The sun reaches the winter solstice today at 9:59 a.m. CST. The solstice is an imaginary mark on the ecliptic, the plane of the solar system. This point is farthest south of the celestial equator, the extension of Earth’s equator into the sky. The winter solstice is 270° along the ecliptic from the starting point, the vernal (or spring) equinox, when the sun seems to cross the celestial equator as it appears to move northward.
As Earth revolves around the sun, the solar globe appears to move along the ecliptic. The tilt of Earth causes the sun to appear high in the southern sky during the northern hemisphere’s summer and low during the winter months.
Today, daylight lasts nine hours, eight minutes.
From today and until June 21 at 4:14 a.m. CDT, the sun appears higher in the sky, although its daily change does not seem to be much until February 1.
The southern hemisphere’s seasons are opposite the northern’s seasons. So, our readers there welcome the first day of summer, long days and short nights, and Christmas at the beach!
Mars is visible low in the morning sky before sunrise. It is moving eastward through Scorpius.
About 45 minutes before sunrise, use a binocular to find the Red Planet nearly 10° up in the southeastern sky. The star Graffias is 2.4° to the upper right of Mars. Dschubba is 3.4° to the right of the planet.
The trio is nearly an equilateral triangle that fits easily into a binocular field. Can you see Mars without a binocular?
Antares is making its first morning appearance. Can you find it 6.3° below Mars? Put the planet at the top of the binocular field. The star is near the bottom. This is a little challenging as Antares is only about 3° above the horizon.
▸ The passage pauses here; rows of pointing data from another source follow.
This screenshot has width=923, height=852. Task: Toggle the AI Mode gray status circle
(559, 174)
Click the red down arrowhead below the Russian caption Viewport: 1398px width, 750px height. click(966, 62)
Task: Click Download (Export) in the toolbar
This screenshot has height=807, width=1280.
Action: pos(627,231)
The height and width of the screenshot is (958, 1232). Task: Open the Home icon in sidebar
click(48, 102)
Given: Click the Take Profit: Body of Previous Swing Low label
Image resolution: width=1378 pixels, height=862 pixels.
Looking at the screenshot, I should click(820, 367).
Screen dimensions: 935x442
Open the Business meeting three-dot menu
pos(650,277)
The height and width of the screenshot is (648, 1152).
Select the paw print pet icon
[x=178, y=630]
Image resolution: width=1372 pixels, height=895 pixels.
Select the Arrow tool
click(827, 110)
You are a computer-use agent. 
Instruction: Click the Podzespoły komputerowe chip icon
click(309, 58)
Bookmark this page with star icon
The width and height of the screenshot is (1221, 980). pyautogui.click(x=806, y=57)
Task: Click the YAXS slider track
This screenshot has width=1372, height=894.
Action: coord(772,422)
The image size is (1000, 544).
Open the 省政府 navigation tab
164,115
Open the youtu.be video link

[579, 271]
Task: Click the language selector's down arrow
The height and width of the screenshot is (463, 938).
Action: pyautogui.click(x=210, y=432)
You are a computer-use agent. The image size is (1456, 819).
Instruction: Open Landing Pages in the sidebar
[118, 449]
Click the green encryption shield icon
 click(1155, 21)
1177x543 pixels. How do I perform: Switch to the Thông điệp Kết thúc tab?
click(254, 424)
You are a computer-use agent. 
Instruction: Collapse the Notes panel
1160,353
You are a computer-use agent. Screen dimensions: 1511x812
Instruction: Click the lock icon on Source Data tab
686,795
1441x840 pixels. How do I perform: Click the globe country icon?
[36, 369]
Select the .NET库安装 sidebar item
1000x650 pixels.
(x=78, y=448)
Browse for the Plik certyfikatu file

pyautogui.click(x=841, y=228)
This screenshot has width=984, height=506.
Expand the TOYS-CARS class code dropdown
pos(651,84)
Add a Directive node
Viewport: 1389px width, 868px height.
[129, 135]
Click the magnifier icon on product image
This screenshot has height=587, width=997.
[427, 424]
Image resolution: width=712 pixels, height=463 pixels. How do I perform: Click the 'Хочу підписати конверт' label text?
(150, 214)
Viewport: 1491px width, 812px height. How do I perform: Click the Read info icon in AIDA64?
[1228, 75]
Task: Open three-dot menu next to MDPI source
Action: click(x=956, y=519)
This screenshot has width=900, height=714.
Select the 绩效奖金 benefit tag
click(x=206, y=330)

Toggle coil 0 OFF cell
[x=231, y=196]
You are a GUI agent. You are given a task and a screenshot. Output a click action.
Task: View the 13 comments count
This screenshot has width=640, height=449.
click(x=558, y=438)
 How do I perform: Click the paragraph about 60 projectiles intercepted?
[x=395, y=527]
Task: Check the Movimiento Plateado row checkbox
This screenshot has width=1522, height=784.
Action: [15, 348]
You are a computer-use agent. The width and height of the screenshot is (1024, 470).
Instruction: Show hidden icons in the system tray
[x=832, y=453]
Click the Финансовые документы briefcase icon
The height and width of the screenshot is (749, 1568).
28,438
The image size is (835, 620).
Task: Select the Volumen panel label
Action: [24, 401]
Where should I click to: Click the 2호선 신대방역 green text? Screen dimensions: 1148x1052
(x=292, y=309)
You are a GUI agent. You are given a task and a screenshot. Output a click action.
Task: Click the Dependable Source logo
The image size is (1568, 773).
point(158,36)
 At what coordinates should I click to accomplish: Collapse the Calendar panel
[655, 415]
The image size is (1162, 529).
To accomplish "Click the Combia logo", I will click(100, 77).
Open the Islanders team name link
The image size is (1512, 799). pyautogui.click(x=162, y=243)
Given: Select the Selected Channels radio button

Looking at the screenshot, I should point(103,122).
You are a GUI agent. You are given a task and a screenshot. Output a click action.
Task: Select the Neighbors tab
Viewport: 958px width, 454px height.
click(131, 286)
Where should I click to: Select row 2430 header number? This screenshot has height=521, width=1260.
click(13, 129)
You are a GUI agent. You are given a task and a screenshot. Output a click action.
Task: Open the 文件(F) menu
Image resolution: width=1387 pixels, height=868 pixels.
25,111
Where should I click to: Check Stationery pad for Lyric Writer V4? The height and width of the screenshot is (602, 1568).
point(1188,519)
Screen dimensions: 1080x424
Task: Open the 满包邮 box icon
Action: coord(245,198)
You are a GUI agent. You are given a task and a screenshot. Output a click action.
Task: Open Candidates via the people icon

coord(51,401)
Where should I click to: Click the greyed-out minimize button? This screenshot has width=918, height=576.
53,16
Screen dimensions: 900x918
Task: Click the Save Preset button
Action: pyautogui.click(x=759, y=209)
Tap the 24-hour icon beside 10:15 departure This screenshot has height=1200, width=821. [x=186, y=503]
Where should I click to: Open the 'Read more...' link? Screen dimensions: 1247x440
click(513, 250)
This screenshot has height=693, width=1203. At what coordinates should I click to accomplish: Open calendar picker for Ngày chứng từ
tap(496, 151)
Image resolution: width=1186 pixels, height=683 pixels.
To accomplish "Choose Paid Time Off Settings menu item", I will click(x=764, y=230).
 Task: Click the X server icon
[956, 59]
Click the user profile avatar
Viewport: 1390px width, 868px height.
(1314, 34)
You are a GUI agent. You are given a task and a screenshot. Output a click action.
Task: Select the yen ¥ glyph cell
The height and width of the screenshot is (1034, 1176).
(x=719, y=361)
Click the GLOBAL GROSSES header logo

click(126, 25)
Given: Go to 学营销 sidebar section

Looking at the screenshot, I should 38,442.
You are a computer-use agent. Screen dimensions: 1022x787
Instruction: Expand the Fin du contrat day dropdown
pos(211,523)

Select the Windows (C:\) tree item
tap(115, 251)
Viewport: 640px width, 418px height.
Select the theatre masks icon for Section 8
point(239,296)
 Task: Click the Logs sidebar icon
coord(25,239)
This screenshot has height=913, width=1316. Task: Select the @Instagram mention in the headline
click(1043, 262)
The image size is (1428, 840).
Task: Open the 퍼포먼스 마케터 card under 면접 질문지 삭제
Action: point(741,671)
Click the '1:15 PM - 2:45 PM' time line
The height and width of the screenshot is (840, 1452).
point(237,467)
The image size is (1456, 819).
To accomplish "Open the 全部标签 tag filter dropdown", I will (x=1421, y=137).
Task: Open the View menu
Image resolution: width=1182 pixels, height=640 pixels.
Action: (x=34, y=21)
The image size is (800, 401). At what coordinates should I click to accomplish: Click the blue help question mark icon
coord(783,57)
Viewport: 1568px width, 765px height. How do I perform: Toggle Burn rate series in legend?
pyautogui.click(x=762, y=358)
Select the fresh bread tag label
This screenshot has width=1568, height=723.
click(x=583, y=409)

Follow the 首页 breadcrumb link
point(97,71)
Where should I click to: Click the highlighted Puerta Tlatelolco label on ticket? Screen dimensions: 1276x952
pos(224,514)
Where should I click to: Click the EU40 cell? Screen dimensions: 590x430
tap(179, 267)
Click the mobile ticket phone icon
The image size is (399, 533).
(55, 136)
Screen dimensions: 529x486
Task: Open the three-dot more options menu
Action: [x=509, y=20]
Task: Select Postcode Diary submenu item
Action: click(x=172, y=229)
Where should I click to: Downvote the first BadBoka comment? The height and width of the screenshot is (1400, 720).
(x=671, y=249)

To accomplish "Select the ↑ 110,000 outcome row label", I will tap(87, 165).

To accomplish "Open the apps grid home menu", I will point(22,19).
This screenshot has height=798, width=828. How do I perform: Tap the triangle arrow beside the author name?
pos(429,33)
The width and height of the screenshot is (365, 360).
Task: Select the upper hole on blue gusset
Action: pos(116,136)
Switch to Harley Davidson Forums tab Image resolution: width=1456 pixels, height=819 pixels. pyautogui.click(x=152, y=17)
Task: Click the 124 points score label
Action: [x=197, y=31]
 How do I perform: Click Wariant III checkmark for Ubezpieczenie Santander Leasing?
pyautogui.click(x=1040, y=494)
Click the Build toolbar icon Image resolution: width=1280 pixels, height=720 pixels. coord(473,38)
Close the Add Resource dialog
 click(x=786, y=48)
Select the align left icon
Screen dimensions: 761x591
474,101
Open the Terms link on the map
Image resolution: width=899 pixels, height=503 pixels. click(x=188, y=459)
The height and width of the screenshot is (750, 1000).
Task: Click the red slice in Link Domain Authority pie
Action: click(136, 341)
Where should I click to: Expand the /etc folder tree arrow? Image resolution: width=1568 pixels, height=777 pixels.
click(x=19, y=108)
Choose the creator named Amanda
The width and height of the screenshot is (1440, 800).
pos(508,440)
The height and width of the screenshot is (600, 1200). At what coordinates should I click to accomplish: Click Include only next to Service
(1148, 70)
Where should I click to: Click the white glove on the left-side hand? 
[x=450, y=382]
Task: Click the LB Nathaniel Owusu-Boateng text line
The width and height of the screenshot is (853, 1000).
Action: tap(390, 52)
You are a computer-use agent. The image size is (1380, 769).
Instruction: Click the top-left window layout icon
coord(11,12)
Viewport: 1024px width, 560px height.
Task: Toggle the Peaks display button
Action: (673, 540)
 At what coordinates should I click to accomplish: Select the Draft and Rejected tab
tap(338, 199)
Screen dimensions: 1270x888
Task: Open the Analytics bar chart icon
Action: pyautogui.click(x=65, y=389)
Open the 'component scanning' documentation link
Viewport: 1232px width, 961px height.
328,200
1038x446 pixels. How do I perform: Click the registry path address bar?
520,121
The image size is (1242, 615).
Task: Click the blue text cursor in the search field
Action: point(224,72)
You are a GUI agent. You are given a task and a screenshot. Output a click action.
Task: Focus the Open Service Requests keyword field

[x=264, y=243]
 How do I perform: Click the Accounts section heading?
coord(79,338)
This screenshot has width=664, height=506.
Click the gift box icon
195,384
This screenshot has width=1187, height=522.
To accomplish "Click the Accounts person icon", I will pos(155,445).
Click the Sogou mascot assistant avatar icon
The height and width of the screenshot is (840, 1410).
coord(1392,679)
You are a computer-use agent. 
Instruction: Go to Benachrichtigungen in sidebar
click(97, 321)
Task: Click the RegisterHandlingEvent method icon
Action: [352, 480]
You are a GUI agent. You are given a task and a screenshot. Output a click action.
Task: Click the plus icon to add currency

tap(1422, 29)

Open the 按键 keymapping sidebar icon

During the next few mornings, the star appears higher. In five mornings, Mars passes 4.5° to the upper left of Antares.
Farther westward, the bright gibbous moon, is 3.3° to the lower left of Pollux.
The evening planet parade continues in the southwest after sunset. Brilliant Venus is easy to spot in the southwest as night falls. By one hour after sunset, it is about 10° up in the sky. It is by far the brightest “star,” but don’t confuse it with the lights on a distant airplane.
Through a modest telescope, Venus displays an evening crescent phase that is 10% illuminated.
Venus is retrograding as it moves toward its inferior conjunction, between Earth and the sun early next year.
Jupiter is the next brightest star in the evening sky. It is over 30° to the upper left of brilliant Venus. Moving eastward in Aquarius, the Jovian Giant is 5.1° to the upper left of the star Deneb Algedi.
Saturn is between Venus and Jupiter, 14.5° to the upper left of the Evening Star and 17.8° to the lower right of Jupiter.
A year ago, Jupiter passed closely to Saturn for their bi-decennial Great Conjunction.
Jupiter has opened this small gap to Saturn. Both are slow-moving and as Jupiter ambles eastward, Saturn pokes along behind it. Jupiter will complete its orbit around the sun and catch Saturn again before the Ringed Wonder completes a single orbit.
The moon rises about 3 hours after sundown this evening.